■ **Entries supplied**:
* * *

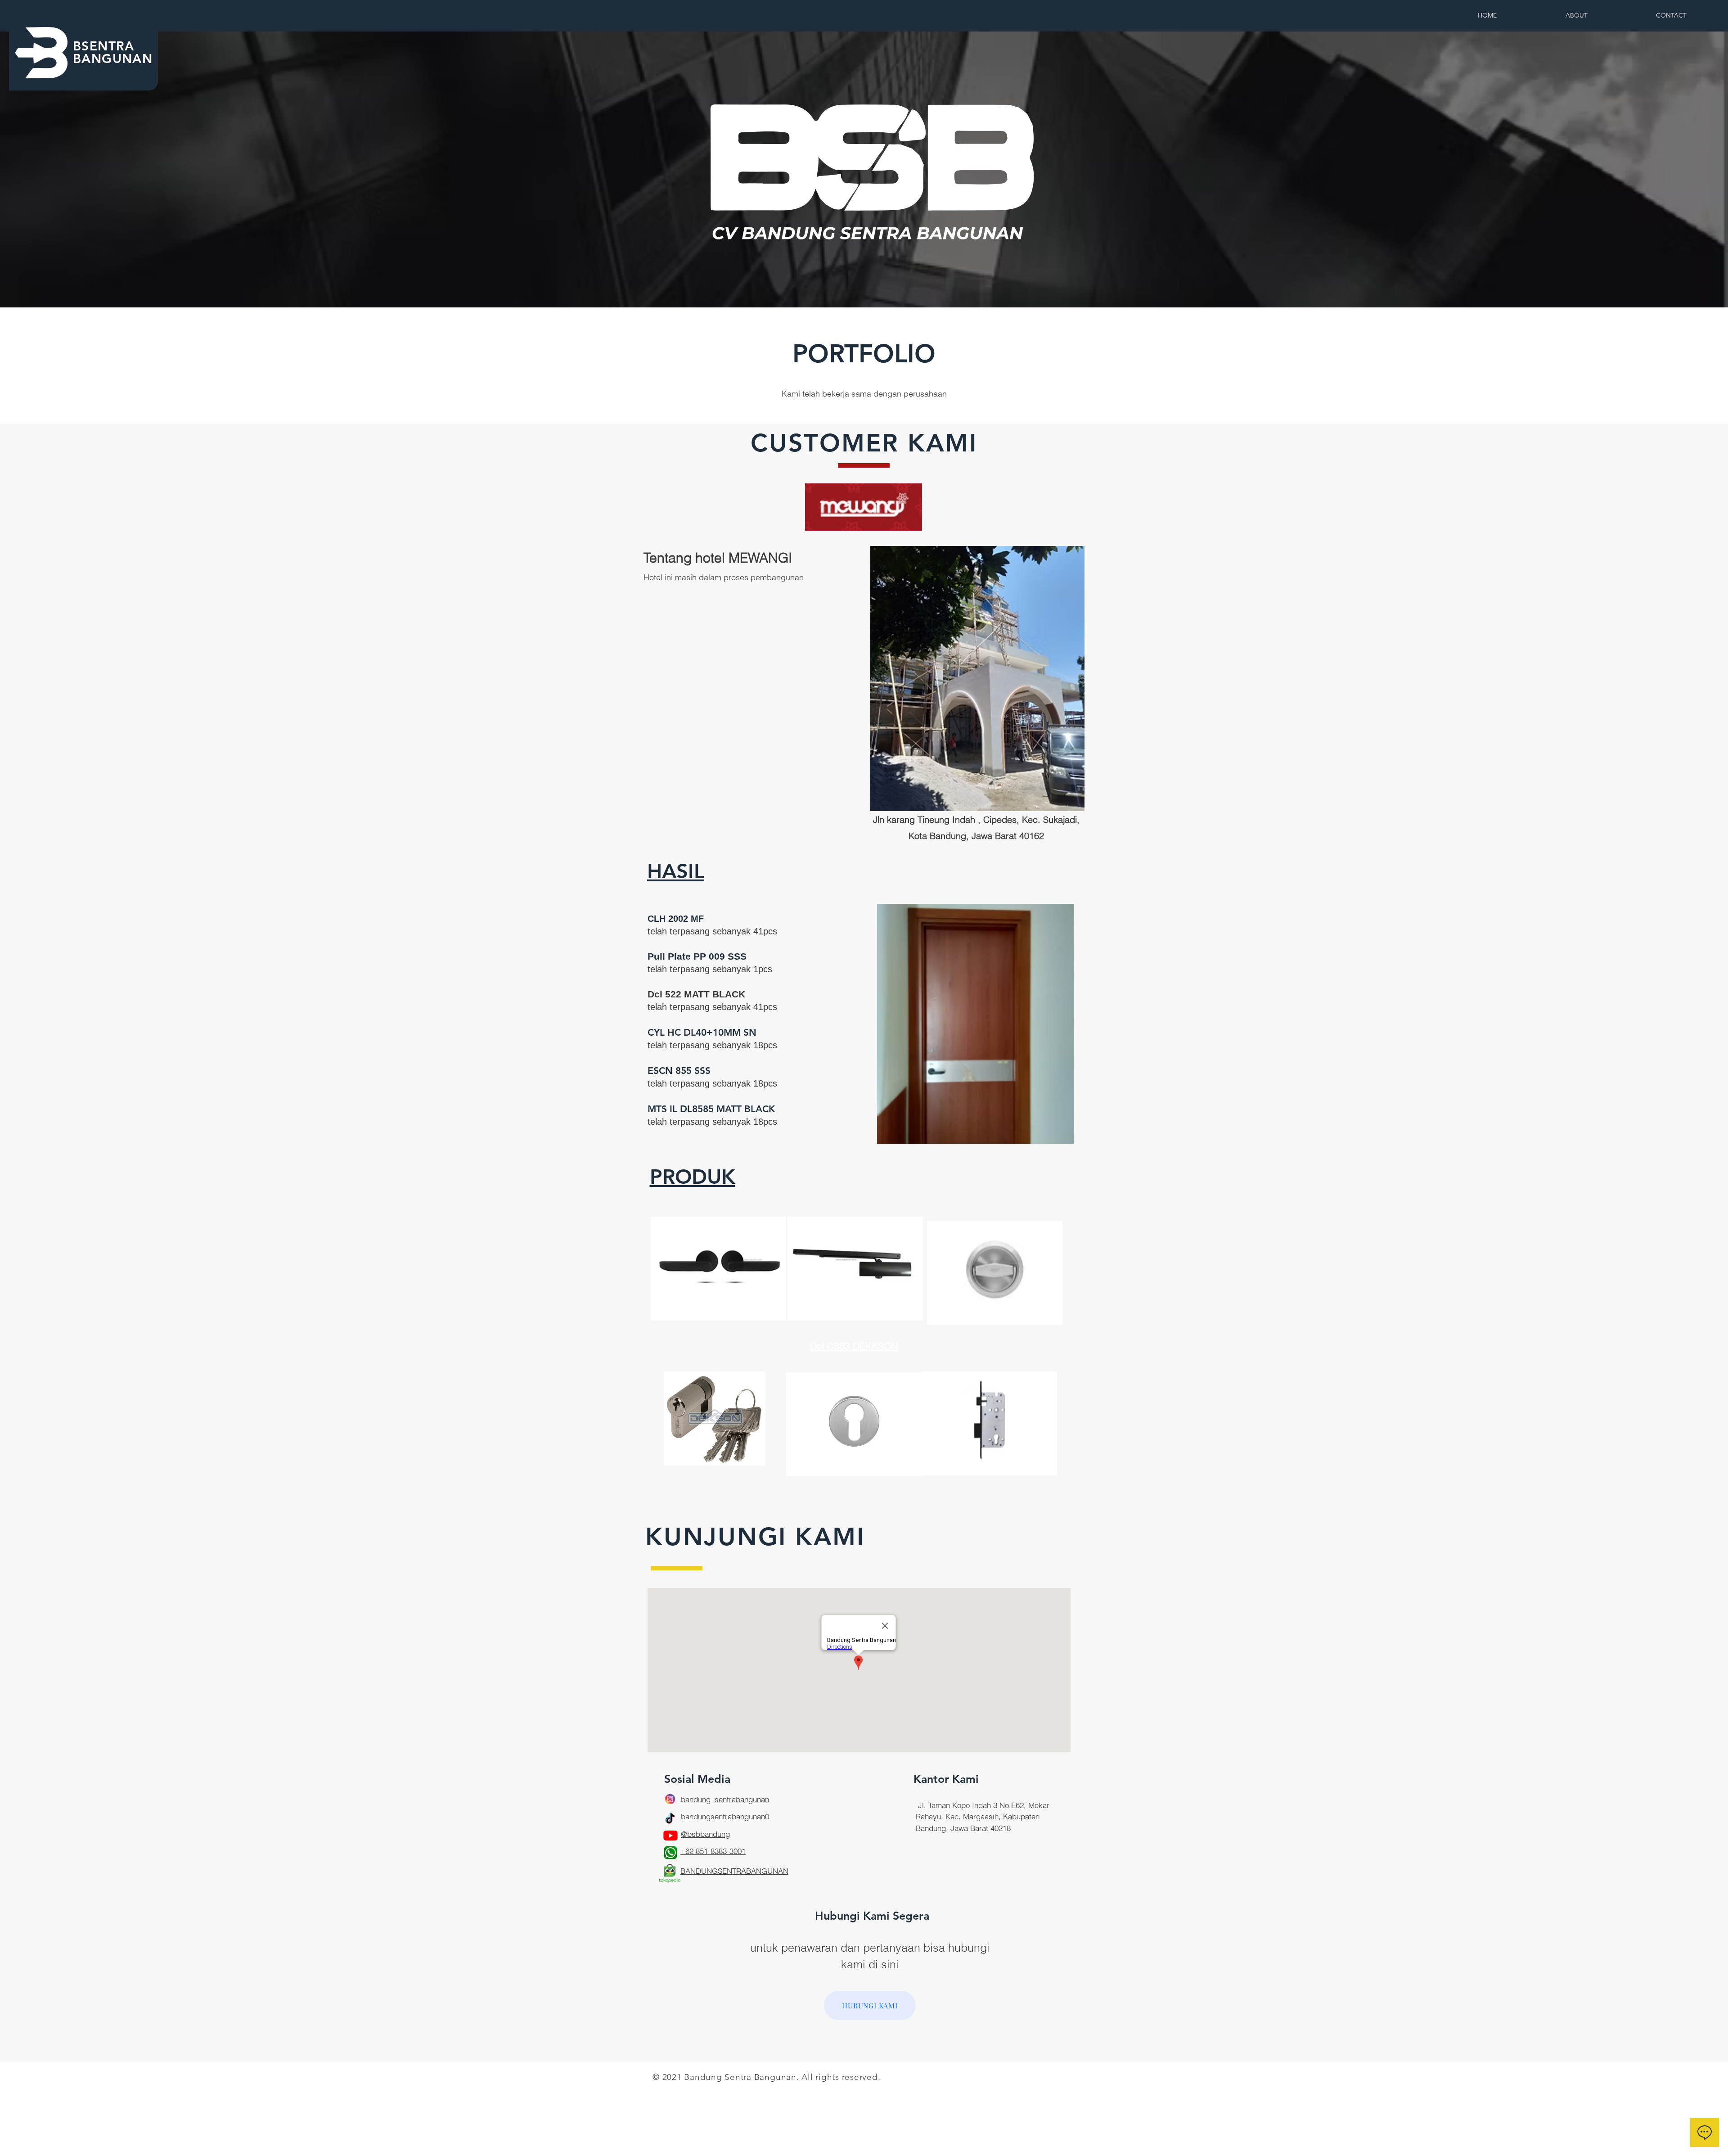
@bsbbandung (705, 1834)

* * *

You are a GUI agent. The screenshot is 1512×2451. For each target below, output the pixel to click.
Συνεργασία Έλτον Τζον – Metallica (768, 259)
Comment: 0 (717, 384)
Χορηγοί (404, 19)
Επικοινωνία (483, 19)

* * *

From the material above, set down exactly the lines between the line holding "Συνεργασία Έλτον Τζον – Metallica (768, 259)" and the line holding "Επικοινωνία (483, 19)", inclusive. Include nothing else.

Συνεργασία Έλτον Τζον – Metallica (768, 259)
Comment: 0 (717, 384)
Χορηγοί (404, 19)
Επικοινωνία (483, 19)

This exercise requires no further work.